• [EXERCISE GOAL] Your task is to reproduce exactly the lines that run from the beginning of the data through the line where "Screen dimensions: 904x719" appears.

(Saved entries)
■ ■ ■ ■ ■
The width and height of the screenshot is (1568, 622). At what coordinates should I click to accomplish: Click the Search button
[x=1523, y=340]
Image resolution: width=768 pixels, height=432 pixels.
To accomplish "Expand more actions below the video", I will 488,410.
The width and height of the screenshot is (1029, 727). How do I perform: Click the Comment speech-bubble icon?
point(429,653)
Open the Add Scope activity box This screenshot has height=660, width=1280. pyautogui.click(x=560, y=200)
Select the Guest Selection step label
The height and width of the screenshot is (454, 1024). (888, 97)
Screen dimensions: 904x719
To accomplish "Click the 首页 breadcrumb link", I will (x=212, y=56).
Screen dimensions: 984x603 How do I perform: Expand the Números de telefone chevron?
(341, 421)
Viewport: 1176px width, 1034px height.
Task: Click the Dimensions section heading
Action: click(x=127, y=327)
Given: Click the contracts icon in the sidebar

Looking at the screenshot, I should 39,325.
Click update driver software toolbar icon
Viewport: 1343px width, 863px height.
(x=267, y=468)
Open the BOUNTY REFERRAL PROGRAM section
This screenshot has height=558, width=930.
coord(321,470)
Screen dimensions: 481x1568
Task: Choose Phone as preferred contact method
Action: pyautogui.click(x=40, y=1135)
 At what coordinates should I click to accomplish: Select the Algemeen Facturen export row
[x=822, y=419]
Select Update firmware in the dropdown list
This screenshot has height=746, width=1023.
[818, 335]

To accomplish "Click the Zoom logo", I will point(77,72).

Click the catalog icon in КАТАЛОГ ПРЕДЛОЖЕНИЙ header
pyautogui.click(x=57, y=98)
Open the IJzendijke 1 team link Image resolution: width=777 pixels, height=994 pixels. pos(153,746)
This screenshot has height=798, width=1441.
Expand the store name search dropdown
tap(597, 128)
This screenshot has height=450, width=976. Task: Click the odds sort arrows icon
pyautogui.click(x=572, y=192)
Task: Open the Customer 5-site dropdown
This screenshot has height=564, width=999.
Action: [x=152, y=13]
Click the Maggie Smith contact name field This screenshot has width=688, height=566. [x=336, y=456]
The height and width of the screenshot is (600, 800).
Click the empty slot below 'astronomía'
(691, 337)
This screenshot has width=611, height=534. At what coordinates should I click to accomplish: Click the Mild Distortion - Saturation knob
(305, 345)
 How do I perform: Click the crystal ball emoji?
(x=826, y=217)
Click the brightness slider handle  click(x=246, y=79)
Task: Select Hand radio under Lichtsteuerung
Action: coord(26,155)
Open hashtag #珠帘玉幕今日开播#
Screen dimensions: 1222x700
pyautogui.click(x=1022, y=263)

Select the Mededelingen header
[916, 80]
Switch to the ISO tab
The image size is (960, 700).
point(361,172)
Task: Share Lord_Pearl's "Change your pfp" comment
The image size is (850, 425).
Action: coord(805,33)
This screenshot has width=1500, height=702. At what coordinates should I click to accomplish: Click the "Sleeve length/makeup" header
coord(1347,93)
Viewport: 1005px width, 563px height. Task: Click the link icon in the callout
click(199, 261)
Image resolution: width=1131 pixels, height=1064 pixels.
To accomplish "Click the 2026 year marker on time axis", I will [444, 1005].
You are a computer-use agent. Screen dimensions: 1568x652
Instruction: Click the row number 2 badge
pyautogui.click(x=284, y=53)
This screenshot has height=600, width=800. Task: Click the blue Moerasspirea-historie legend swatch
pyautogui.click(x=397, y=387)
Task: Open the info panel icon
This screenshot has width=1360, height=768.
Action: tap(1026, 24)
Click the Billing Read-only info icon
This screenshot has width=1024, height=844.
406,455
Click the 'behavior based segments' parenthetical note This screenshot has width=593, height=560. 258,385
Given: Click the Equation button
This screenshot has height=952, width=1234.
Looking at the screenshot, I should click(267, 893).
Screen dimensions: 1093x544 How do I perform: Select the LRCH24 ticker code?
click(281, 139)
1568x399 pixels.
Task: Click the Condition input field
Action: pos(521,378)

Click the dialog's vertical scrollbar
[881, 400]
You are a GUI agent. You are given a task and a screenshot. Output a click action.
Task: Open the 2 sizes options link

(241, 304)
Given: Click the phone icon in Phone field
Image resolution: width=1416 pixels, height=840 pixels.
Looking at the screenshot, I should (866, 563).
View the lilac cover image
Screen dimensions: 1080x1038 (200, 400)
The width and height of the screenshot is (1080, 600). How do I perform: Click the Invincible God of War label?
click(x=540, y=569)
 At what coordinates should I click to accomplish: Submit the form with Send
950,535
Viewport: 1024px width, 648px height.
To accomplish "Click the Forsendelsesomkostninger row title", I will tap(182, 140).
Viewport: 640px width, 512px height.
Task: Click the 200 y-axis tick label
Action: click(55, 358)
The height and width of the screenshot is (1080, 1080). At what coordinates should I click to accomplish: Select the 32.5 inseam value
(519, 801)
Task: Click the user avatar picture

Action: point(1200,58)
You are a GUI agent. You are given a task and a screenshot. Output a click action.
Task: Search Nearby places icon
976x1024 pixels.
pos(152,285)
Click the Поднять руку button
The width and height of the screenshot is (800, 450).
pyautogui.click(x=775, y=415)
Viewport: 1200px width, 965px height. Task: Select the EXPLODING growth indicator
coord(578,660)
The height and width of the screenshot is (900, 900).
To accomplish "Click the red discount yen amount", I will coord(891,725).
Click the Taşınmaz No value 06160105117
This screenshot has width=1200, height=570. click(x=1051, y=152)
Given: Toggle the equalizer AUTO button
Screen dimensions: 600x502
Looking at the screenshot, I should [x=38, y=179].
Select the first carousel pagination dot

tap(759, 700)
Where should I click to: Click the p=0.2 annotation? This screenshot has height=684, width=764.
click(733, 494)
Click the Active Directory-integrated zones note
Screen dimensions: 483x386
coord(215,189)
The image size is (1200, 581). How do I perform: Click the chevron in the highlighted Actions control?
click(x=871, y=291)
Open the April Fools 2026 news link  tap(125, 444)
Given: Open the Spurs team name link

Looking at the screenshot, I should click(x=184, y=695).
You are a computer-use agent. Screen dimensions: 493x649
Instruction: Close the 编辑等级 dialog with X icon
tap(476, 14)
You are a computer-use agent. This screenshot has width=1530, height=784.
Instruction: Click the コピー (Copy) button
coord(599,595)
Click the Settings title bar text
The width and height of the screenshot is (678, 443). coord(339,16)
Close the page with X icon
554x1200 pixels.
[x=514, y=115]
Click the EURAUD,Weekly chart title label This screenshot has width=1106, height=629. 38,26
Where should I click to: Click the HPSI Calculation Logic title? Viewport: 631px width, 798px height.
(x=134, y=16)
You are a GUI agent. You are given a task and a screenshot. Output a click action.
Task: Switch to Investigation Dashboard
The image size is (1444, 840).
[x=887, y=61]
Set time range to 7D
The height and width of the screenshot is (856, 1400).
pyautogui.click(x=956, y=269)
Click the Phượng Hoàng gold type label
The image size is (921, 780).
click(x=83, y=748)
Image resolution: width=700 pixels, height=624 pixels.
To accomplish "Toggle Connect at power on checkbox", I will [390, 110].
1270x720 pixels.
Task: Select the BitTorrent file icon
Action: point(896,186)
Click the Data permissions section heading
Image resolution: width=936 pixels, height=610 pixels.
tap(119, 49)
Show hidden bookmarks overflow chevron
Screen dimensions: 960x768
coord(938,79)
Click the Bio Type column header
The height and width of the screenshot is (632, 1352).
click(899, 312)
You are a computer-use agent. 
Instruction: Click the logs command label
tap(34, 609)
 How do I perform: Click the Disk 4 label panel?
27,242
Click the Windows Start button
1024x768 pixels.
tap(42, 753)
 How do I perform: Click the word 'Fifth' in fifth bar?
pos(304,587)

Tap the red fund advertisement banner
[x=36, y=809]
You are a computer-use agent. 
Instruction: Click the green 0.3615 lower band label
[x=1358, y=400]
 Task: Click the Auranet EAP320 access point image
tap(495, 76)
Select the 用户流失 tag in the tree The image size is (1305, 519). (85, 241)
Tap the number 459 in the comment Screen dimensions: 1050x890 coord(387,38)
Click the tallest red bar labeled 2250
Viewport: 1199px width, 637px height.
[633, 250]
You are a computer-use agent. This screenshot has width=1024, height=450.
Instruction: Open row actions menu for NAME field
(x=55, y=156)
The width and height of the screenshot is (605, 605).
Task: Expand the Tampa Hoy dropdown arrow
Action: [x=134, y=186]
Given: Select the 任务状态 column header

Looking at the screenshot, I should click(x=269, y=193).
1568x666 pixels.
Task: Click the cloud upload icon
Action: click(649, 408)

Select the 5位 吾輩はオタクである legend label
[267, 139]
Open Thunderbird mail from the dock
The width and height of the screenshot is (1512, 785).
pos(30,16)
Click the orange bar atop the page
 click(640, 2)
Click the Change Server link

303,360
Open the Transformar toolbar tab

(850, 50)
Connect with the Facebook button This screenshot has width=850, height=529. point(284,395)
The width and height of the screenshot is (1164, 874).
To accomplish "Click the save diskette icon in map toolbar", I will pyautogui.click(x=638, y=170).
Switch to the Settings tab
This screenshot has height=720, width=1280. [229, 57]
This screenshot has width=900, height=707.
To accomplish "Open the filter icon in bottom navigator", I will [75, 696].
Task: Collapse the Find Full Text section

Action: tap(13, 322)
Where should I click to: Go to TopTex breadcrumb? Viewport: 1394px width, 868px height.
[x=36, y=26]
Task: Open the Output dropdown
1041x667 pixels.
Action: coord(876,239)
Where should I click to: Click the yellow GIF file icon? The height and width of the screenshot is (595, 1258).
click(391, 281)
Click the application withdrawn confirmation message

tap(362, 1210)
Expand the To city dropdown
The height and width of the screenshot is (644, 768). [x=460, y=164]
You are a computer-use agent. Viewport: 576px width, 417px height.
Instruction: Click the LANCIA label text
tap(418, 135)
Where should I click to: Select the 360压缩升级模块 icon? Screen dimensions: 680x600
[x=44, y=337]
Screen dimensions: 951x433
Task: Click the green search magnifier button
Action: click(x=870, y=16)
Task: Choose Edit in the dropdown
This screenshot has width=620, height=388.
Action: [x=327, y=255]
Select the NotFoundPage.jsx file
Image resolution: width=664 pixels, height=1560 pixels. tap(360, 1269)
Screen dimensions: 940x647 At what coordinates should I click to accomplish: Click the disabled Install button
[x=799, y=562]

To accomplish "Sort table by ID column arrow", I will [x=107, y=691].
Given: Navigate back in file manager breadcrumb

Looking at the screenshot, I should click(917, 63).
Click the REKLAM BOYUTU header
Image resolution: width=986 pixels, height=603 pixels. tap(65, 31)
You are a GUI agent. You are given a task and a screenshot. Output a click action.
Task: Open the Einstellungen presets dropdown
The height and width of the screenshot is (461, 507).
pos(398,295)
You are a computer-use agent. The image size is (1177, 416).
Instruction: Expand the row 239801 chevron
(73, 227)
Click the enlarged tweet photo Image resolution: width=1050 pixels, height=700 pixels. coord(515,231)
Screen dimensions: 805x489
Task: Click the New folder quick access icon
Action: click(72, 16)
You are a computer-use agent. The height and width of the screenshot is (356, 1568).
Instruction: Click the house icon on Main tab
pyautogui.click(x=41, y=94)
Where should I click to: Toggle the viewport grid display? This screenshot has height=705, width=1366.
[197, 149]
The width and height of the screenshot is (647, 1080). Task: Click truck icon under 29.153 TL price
■ ■ ■ ■ ■
• [OUTPUT]
The width and height of the screenshot is (1568, 622). At what coordinates should I click to accomplish: Click the Search button
[x=1523, y=340]
Image resolution: width=768 pixels, height=432 pixels.
To accomplish "Expand more actions below the video", I will 488,410.
The width and height of the screenshot is (1029, 727). How do I perform: Click the Comment speech-bubble icon?
point(429,653)
Open the Add Scope activity box This screenshot has height=660, width=1280. pyautogui.click(x=560, y=200)
Select the Guest Selection step label
The height and width of the screenshot is (454, 1024). (888, 97)
Screen dimensions: 904x719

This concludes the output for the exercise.